KR101235748B1 - The Log Periodic Antenna - Google Patents

Abstract

The present invention relates to an algebraic cycle antenna that provides an electrical connection between a grounding element and a feed element, thereby improving directivity and efficiency.
Logarithmic antenna according to the present invention includes a case; An antenna having an upper element and a lower element fixed to a case surface of the case and having unit wires arranged in parallel with different lengths and upper and lower wires connecting the unit devices, respectively; An insulator electrically insulating the upper element and the lower element; And a connector for electrically connecting the unit element of the upper element and the unit element of the lower element or the upper lead and the lower lead.

Description

Log Periodic Antenna

The present invention relates to a logarithmic antenna, and more particularly, to a logarithmic antenna with improved directivity and efficiency by providing an electrical connection between the grounding element and the feed element.

In general, a logarithmic periodic antenna is a similar arrangement of dipole antennas at a constant ratio, and is a wideband antenna having a constant ratio of ratios or intervals of adjacent antenna elements and having almost constant frequency characteristics within a frequency band used.

Due to the wideband characteristics, such logarithmic antennas are frequently used where a plurality of frequency bands are required for one purpose, such as digital broadcast signal reception and mobile communication base stations. Logarithmic periodic antennas are antennas whose impedance and radiation characteristics are repeated periodically in frequency compared to other antennas, and are regarded as frequency independent antennas because they do not change much over the frequency band. It is transformed and developed.

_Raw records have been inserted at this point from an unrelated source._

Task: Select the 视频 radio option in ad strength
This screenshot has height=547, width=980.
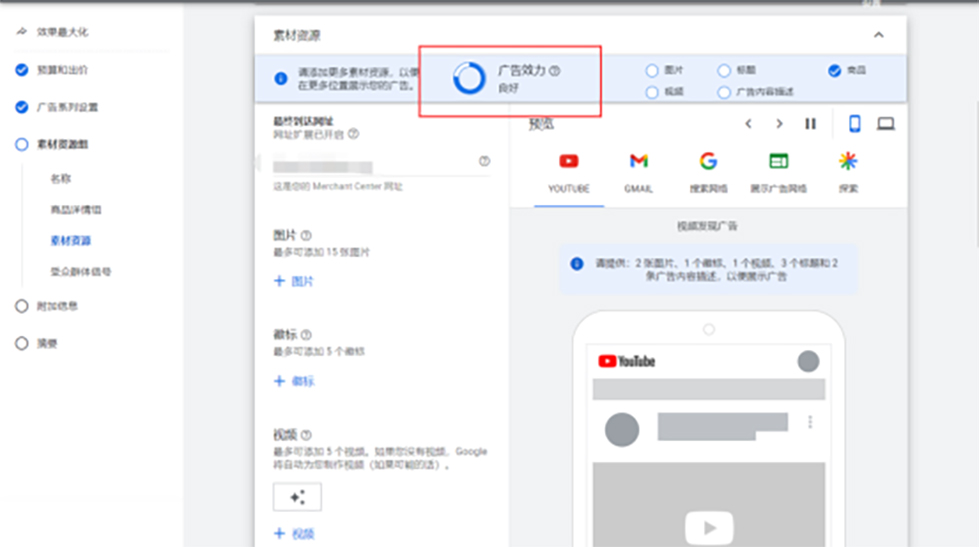Action: [652, 91]
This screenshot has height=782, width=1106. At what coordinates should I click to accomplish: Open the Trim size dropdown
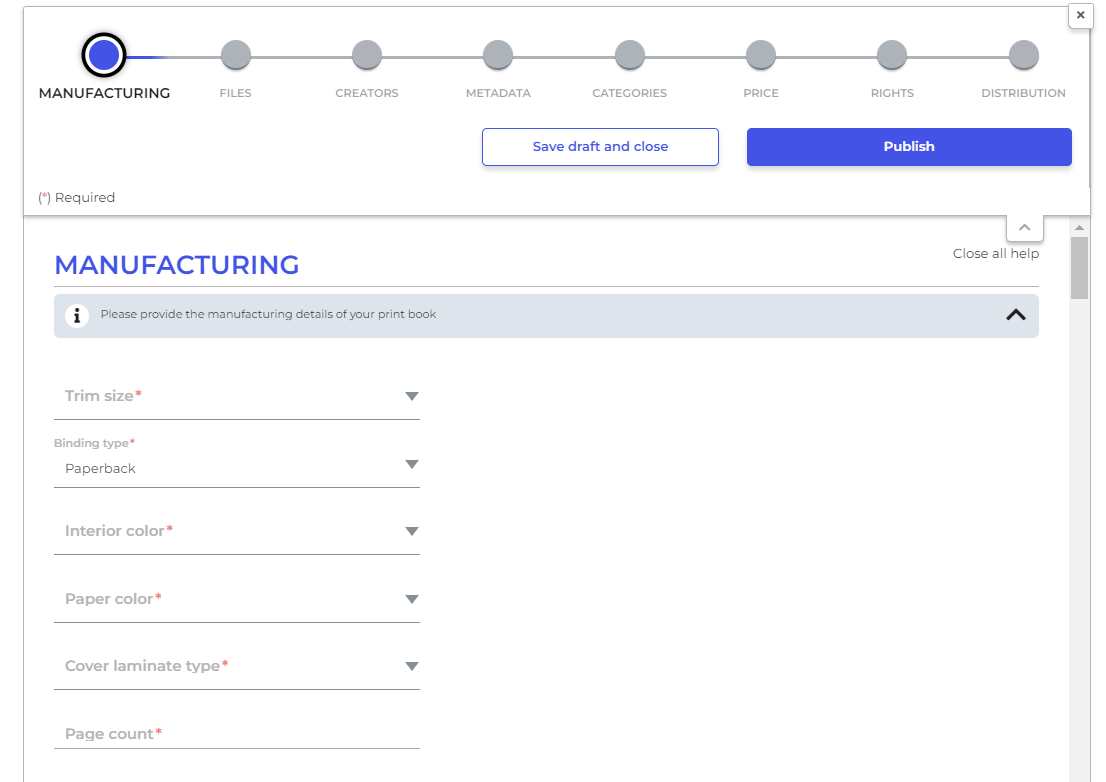click(236, 397)
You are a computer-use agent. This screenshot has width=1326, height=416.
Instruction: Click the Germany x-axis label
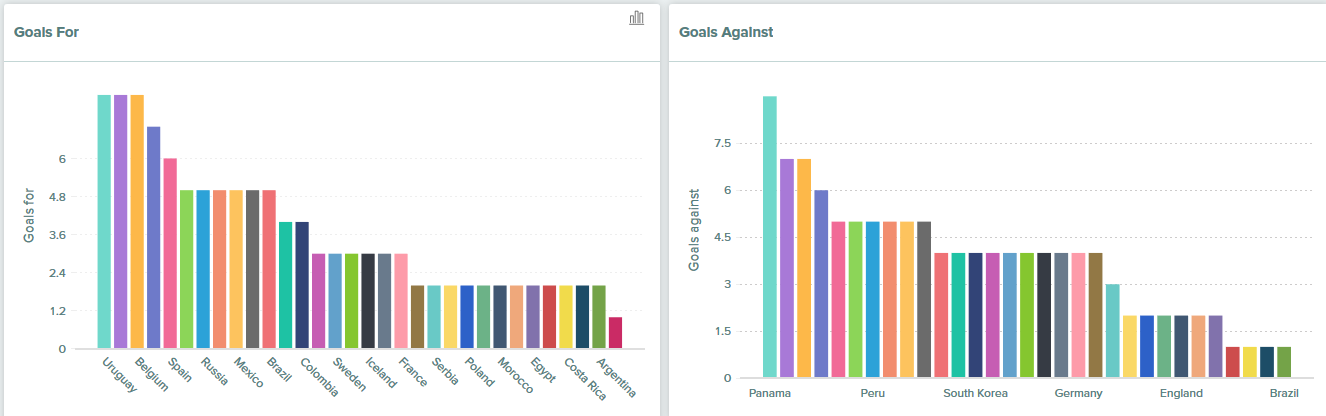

Such a logarithmic periodic antenna is usually composed of a pair of elements. The pair of elements is composed of a signal element and a ground element, respectively, and the signal element and the ground element are each composed of a plurality of dipole collectors. The plurality of dipole collectors are conductors of different lengths, which act as antennas for each frequency band, which are connected to a feed element formed in each of the signal element and the ground element, and connect the feed element and the signal line to a signal line. It supplies to the connected device, or sends a signal from the device to the outside.

Conventional logarithmic antennas have a wide band characteristic capable of receiving signals of various frequencies by a plurality of dipole collectors whose length ratios are determined by a logarithmic arrangement, but have a problem of having a relatively narrow directivity.

That is, in the case of the conventional algebraic periodic antenna, when a location or a fixed shape of the algebraic periodic antenna is changed due to a climatic environment or the like, a problem of not receiving a desired signal occurs. For this reason, in order to improve the narrow directivity of the conventional logarithmic antenna, a complex logarithmic antenna is developed, or a fixing means for fixing the logarithmic antenna has been developed and used. However, these conventional logarithmic antennas have a complicated structure, which leads to difficulty in production and maintenance, and causes many problems such as an increase in weight of the fixing means.

Accordingly, an object of the present invention is to provide an algebraic antenna with improved directivity and efficiency by providing an electrical connection between the grounding element and the feed element.

Log cycle antenna according to the present invention to achieve the above object; An antenna having an upper element and a lower element fixed to a case surface of the case and having unit wires arranged in parallel with different lengths and upper and lower wires connecting the unit devices, respectively; An insulator electrically insulating the upper element and the lower element; And a connector for electrically connecting the unit element of the upper element and the unit element of the lower element or the upper lead and the lower lead.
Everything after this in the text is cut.